> Required action
Pictures stay out of the copy. Transcribe exactly, and only, the line with "Viewport: 939px width, 620px height." through the last line of the entries below.

START Materials provided

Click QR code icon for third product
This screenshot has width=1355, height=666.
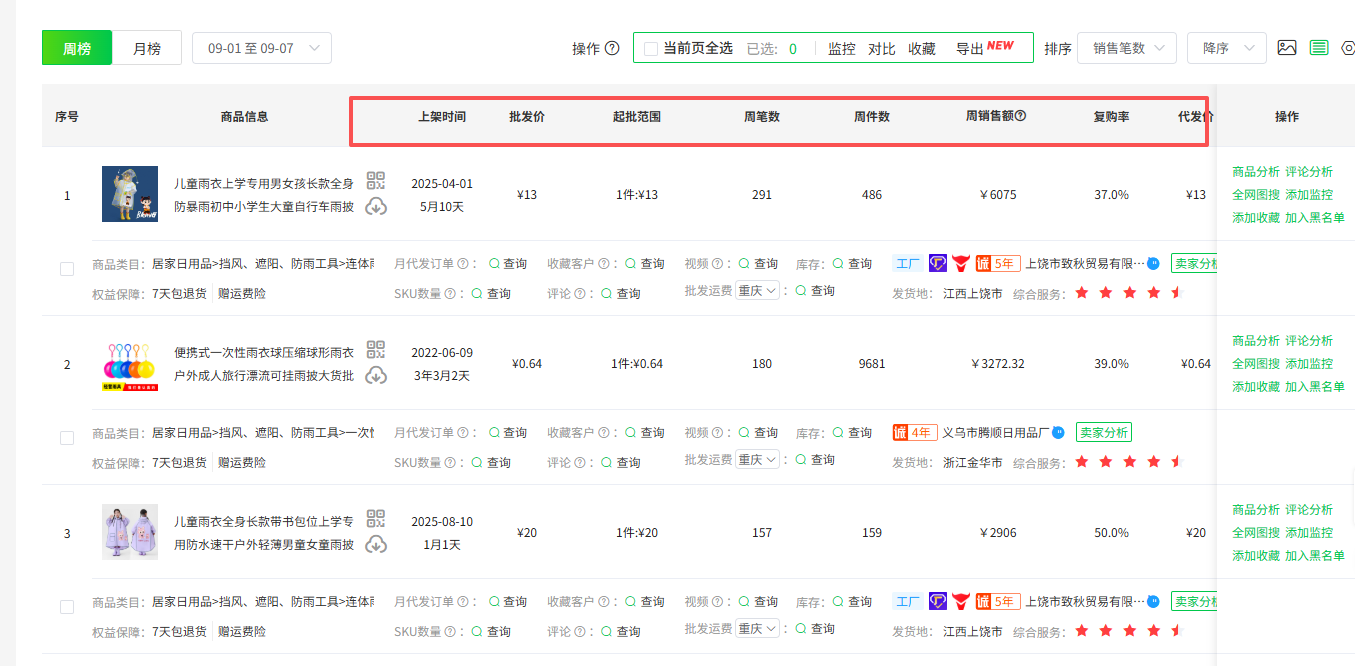pyautogui.click(x=376, y=519)
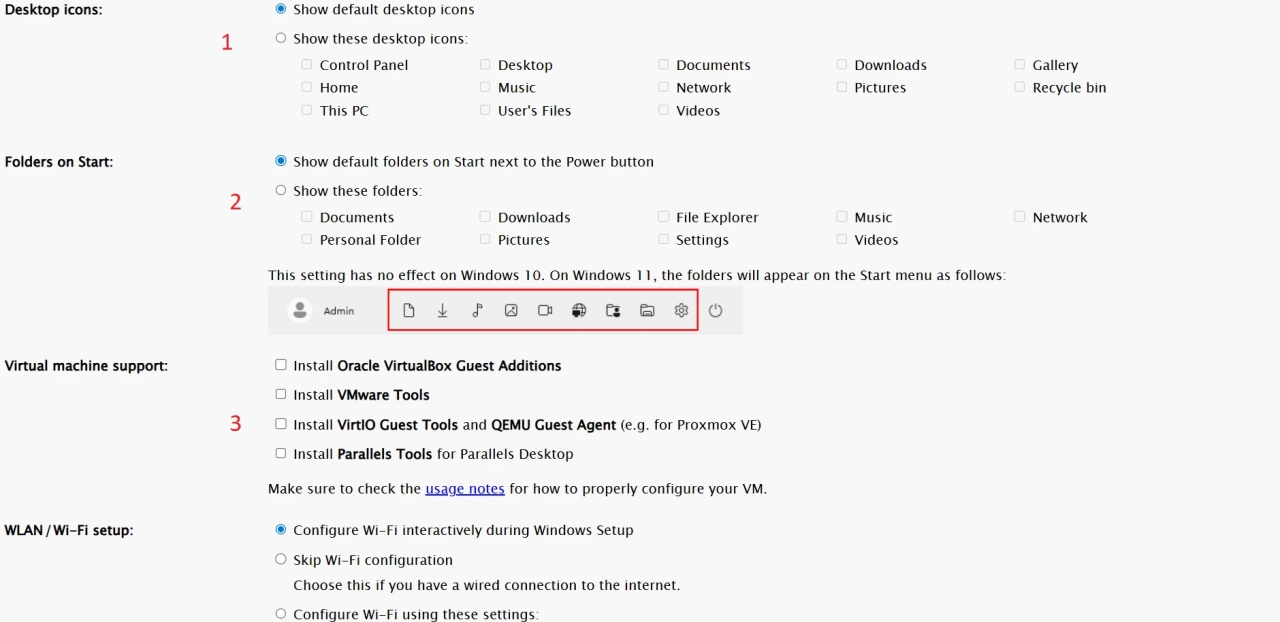
Task: Choose 'Skip Wi-Fi configuration' option
Action: point(281,559)
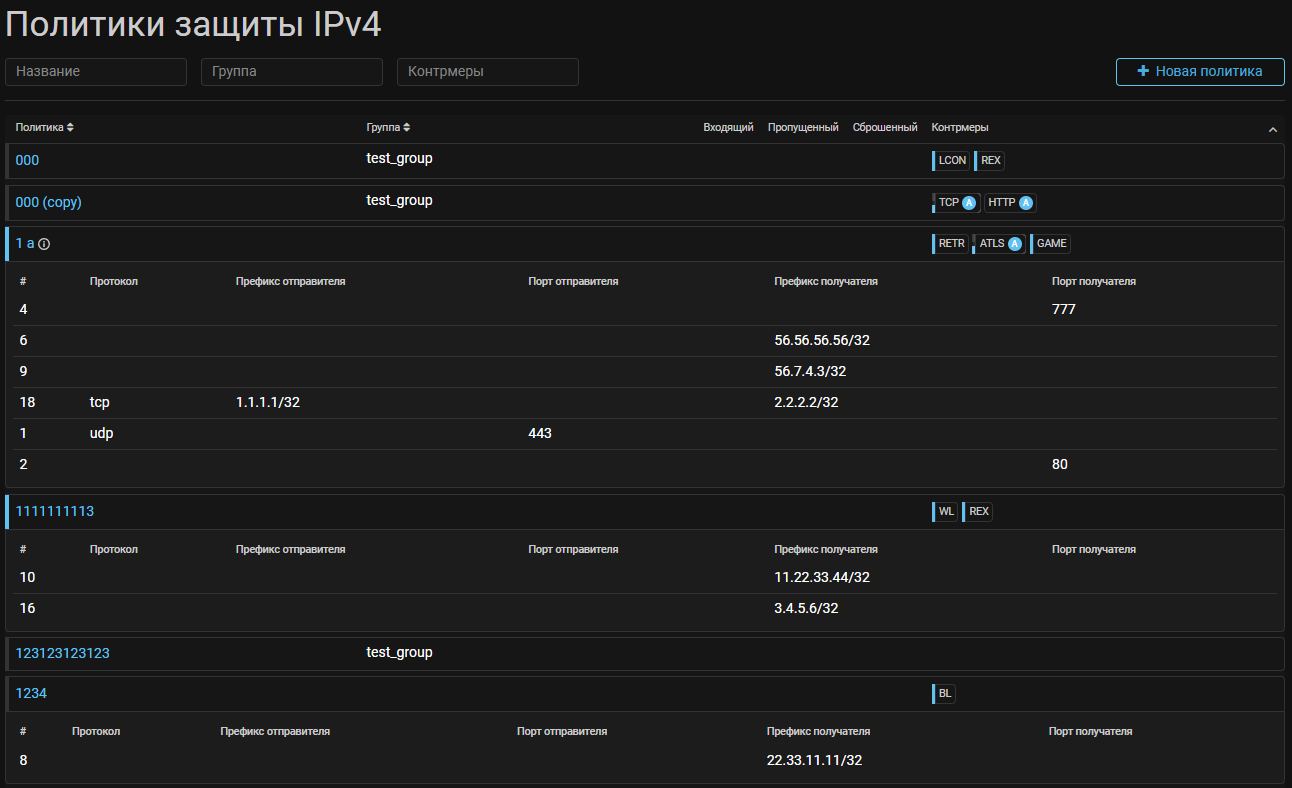Click the info icon beside policy 1 a
Image resolution: width=1292 pixels, height=788 pixels.
tap(44, 244)
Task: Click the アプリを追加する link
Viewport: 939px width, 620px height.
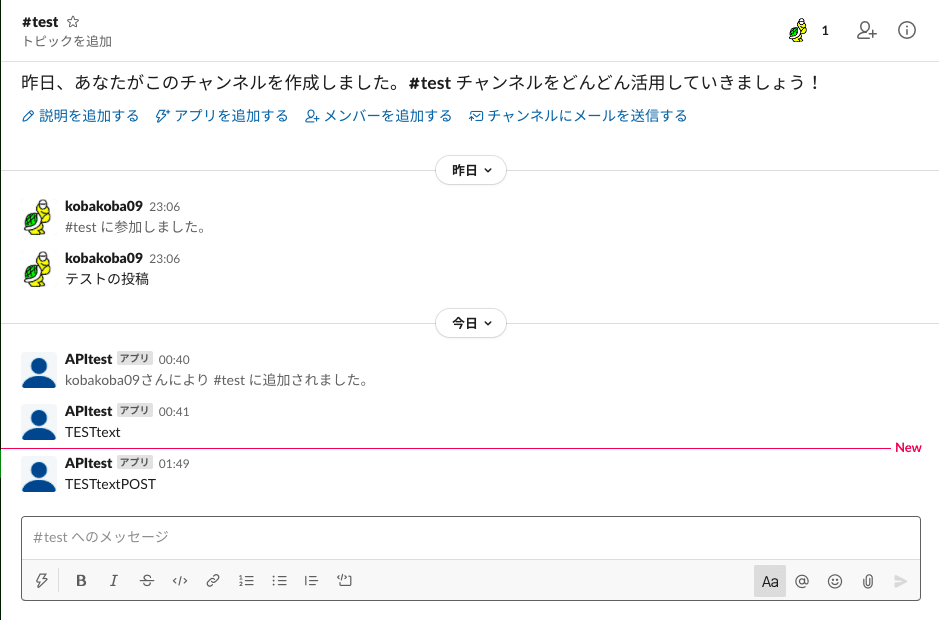Action: coord(223,116)
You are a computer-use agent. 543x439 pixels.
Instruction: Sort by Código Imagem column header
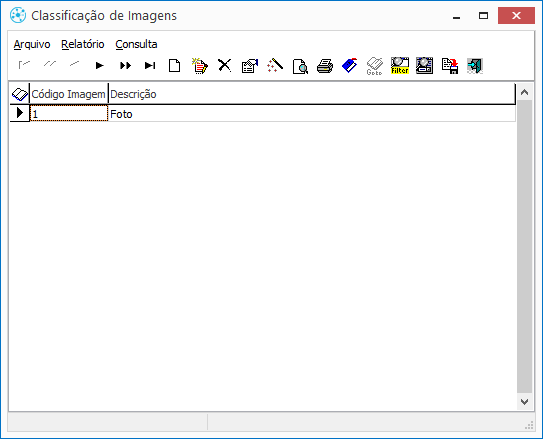[x=69, y=94]
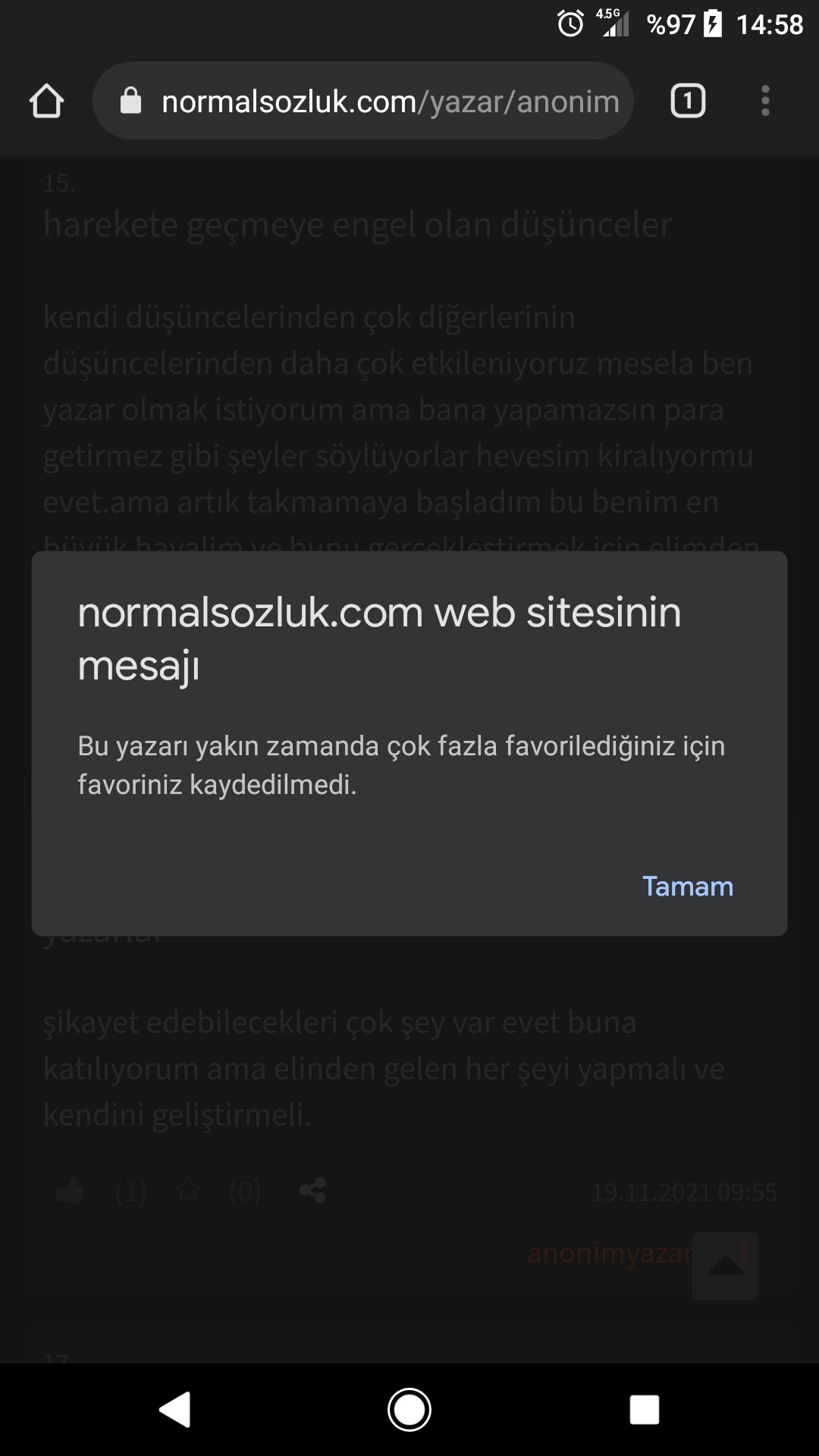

END Materials provided

> Output
Viewport: 939px width, 620px height.
Action: coord(223,116)
You are a computer-use agent. 543x439 pixels.
Instruction: Sort by Código Imagem column header
[x=69, y=94]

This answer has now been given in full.